_PROBLEMS_:
- 1) Name every day of the week mentioned in the longest-streak article below.
- 2) In the longest-streak article below, copy word for word the part that opens with the words containing "How to Find" and closes with "implementation look like?".

How to Find the Longest Streak

The Maximum Subarray Problem

If you're into sports this one should be pretty fun for you. Say your favorite sports team just won 3 consecutive games. They're on a winning streak! Given an array of their wins and losses for each game they've played in this seasons, how would you find out if this is their longest streak?

Wait a minute...
What am I doing? I don't like sports. Fuck that shit! Let's get back to some geeky shit us programmers actually care about.

So you're on Github and you look at your stats... It looks like you're on a roll! You just made your one-thousandths commit. You notice Github is keeping track of your longest streak and current streak. Have you ever wondered how you'd calculate the longest streak for similar data sets in your own program? What's the most efficient way of doing so? What would the implementation look like?

It turns out the longest streak is a pretty common problem and not always one implemented efficiently, especially on the web where data is known to grow rampantly. If left unchecked, you could let this problem eat away viciously at your server resources. I've seen a lot of people implement this poorly, taking up to O(n2), where it could actually be done linearly. In this article, I'll attempt to go over an efficient implementation and walk you through the process of calculating the longest streak.

Getting the Deltas

Let's dive right into an example where we have an array, $commits, representing two weeks of commit history. Each element in the array is the total number of commits for the day. We know that the array is sorted by date, in ascending order. So the first element represents Sunday, the second represents Monday, the third represents Tuesday, and so on...

The question is how do we figure out where our longest streak is in this array? Meaing, on which consecutive days during this two week period, did we make the largest number of commits? To answer this question we first have to calculate the deltas — differences — between each successive pair of days across this two week span.

$commits = [4, 3, 5, 7, 12, 15, 9, 11, 8, 2, 0, 0, 1, 0];

function getPairs(Array $array) {
    reset($array);
    do {
        $a1  = current($array);
        $key = key($array);
        $a2  = next($array);
        yield [$a1, $a2];
    } while($key = key($array) !== null);
}

foreach(getPairs($commits) as list($a, $b)) {
    $diff     = $b - $a;
    $deltas[] = $diff;
}

Here we just use a generator as a quick and dirty spliterator way of iterating over successive pairs of elements in the array. Such that we get [ [4, 3], [3, 5], [5, 7], ... ] and so on. Now, calculating the delta of each set of pairs becomes trivial and we end up with an array of 13 deltas as a result. These deltas basically tell us whether we have a positive gain or negative loss for that day based on the previous day. It doesn't account for the first day since we have no data from its prior day. So we'll just ignore it, or assume it's 0.

_LISTING_:
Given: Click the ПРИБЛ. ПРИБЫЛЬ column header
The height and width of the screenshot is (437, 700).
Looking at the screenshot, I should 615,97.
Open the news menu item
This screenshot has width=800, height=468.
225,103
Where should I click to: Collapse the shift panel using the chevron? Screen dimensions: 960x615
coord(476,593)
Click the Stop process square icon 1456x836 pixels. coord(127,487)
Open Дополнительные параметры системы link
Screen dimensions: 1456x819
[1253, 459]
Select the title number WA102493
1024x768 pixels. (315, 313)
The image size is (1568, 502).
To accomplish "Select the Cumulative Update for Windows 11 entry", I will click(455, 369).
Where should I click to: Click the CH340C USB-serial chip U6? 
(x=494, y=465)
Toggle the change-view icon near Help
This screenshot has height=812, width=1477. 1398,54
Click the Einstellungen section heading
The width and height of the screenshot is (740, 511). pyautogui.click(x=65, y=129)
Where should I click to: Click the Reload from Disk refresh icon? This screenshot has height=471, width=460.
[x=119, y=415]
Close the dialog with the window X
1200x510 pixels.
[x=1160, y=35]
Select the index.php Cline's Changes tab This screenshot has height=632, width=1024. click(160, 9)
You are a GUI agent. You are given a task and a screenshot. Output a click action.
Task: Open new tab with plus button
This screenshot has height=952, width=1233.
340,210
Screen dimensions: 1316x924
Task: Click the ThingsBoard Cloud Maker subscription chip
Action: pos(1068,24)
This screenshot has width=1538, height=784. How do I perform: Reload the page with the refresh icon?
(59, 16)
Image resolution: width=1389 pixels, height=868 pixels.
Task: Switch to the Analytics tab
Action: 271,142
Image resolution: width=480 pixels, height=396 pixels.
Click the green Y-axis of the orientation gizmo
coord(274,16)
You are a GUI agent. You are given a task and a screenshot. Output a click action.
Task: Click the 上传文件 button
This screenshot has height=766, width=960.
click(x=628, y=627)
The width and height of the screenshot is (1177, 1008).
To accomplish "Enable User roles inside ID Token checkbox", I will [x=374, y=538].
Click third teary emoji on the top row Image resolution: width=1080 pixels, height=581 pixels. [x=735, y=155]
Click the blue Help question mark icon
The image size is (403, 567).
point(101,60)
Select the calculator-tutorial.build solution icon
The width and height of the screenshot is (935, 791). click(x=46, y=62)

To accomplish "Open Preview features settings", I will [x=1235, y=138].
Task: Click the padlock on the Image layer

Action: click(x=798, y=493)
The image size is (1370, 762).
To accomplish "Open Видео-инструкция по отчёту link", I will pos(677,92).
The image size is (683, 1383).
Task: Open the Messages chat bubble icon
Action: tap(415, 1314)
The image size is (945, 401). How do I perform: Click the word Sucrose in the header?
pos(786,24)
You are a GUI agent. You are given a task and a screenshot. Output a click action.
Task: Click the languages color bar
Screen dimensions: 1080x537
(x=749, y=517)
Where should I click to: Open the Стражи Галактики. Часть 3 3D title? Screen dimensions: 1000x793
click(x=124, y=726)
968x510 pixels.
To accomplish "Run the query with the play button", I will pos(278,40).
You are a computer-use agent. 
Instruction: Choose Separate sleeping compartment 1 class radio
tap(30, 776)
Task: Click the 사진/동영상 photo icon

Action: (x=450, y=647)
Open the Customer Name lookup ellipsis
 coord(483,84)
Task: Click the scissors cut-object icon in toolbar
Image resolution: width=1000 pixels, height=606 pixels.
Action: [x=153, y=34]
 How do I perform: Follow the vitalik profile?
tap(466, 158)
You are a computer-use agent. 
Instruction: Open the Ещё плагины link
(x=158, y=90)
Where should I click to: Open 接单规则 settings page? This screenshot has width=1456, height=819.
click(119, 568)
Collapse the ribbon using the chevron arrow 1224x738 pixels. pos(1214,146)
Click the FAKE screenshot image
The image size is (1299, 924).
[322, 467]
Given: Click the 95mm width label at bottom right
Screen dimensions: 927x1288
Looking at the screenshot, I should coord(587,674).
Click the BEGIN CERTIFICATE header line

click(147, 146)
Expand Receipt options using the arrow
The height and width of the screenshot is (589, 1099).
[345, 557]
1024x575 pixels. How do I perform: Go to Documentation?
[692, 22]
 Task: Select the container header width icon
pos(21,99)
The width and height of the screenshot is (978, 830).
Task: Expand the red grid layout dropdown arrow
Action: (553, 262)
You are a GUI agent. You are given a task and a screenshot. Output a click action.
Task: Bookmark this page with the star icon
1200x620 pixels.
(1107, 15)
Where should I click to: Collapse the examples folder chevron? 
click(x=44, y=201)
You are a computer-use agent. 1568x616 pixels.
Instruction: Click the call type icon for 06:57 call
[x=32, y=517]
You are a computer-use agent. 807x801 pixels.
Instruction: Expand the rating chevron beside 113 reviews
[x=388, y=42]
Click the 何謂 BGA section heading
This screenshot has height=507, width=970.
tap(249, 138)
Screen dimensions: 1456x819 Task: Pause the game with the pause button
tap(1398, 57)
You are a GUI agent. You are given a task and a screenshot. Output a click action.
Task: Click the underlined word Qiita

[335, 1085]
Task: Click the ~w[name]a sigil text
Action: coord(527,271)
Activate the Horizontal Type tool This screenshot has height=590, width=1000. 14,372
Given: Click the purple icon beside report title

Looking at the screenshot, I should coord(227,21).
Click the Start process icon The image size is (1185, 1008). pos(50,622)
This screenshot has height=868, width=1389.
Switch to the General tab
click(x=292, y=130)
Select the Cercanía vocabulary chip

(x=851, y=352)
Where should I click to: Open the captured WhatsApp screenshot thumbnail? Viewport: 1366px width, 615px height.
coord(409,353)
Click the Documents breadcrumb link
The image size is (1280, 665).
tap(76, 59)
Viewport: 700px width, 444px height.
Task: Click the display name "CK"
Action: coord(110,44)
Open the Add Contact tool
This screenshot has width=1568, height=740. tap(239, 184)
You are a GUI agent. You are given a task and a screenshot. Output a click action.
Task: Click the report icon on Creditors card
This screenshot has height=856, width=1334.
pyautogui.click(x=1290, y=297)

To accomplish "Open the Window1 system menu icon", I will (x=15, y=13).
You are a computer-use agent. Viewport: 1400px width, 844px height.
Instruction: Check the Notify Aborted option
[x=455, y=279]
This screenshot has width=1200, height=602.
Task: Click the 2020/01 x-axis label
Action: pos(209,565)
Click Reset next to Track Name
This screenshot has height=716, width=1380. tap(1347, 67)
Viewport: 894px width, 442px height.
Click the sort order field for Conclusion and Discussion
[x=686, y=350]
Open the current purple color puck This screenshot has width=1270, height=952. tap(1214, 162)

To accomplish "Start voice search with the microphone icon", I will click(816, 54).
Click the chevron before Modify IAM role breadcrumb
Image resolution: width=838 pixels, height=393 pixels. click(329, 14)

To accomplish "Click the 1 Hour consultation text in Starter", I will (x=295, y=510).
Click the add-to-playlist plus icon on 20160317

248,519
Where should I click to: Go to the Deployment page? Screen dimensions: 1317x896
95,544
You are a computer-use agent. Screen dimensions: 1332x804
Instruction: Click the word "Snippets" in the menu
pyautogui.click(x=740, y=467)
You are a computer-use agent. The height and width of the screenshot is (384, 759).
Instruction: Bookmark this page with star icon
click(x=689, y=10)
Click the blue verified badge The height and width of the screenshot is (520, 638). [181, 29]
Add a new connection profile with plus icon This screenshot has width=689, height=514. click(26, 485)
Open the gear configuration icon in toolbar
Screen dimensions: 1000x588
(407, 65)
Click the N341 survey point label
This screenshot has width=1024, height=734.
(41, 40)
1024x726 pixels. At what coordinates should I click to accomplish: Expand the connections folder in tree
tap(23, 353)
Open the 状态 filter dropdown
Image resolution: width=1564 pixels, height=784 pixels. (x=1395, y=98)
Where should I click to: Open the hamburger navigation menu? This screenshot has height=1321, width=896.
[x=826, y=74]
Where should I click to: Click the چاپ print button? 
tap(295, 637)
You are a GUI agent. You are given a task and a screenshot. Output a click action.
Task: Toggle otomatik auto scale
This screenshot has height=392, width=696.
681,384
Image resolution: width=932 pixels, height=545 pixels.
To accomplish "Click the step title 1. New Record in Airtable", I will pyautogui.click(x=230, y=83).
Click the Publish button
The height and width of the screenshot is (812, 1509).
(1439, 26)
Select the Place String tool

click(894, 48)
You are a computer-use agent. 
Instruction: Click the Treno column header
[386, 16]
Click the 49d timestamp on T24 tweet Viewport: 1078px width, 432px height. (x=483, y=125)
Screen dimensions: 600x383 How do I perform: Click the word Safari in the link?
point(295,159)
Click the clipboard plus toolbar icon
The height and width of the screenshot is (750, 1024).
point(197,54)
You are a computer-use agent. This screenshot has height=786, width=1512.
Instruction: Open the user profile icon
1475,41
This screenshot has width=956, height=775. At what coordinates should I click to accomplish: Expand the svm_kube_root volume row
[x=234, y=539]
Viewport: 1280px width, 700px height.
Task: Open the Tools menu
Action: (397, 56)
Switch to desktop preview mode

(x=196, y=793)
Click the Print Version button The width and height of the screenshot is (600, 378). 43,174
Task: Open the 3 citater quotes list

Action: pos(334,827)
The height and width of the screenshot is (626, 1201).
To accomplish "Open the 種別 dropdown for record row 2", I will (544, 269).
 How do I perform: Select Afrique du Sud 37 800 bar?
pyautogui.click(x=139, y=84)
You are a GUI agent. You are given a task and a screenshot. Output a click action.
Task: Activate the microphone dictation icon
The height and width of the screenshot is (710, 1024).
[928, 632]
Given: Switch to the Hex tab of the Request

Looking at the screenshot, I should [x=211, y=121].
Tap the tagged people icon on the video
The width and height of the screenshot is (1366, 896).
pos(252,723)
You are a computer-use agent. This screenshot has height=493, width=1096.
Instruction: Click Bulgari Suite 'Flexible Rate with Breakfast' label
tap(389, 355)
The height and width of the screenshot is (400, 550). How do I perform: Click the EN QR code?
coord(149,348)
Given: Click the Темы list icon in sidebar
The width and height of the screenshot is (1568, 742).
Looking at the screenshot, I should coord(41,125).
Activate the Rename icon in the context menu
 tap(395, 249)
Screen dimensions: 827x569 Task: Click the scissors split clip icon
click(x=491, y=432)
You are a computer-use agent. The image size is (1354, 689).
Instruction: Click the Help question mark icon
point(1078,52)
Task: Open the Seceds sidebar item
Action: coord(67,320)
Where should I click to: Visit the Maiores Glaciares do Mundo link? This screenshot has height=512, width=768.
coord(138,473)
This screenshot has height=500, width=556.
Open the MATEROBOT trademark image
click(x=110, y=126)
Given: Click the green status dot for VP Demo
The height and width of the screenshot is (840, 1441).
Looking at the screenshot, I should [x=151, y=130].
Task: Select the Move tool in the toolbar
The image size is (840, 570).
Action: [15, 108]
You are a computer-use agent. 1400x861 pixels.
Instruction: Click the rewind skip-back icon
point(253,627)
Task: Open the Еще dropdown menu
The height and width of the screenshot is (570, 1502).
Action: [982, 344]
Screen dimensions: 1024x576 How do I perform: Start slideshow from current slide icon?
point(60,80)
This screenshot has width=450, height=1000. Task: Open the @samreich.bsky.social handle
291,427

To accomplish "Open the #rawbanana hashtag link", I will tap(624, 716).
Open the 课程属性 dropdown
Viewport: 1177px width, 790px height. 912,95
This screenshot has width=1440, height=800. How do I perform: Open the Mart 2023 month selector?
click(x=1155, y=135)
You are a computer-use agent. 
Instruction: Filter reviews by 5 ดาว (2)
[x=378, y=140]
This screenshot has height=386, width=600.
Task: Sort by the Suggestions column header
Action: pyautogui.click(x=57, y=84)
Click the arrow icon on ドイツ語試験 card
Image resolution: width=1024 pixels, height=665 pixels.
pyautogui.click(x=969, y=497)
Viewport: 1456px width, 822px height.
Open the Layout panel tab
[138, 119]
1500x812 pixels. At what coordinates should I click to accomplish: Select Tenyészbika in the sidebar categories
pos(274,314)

_CORRECT ANSWERS_:
- 1) Sunday, Monday, Tuesday

- 2)
How to Find the Longest Streak

The Maximum Subarray Problem

If you're into sports this one should be pretty fun for you. Say your favorite sports team just won 3 consecutive games. They're on a winning streak! Given an array of their wins and losses for each game they've played in this seasons, how would you find out if this is their longest streak?

Wait a minute...
What am I doing? I don't like sports. Fuck that shit! Let's get back to some geeky shit us programmers actually care about.

So you're on Github and you look at your stats... It looks like you're on a roll! You just made your one-thousandths commit. You notice Github is keeping track of your longest streak and current streak. Have you ever wondered how you'd calculate the longest streak for similar data sets in your own program? What's the most efficient way of doing so? What would the implementation look like?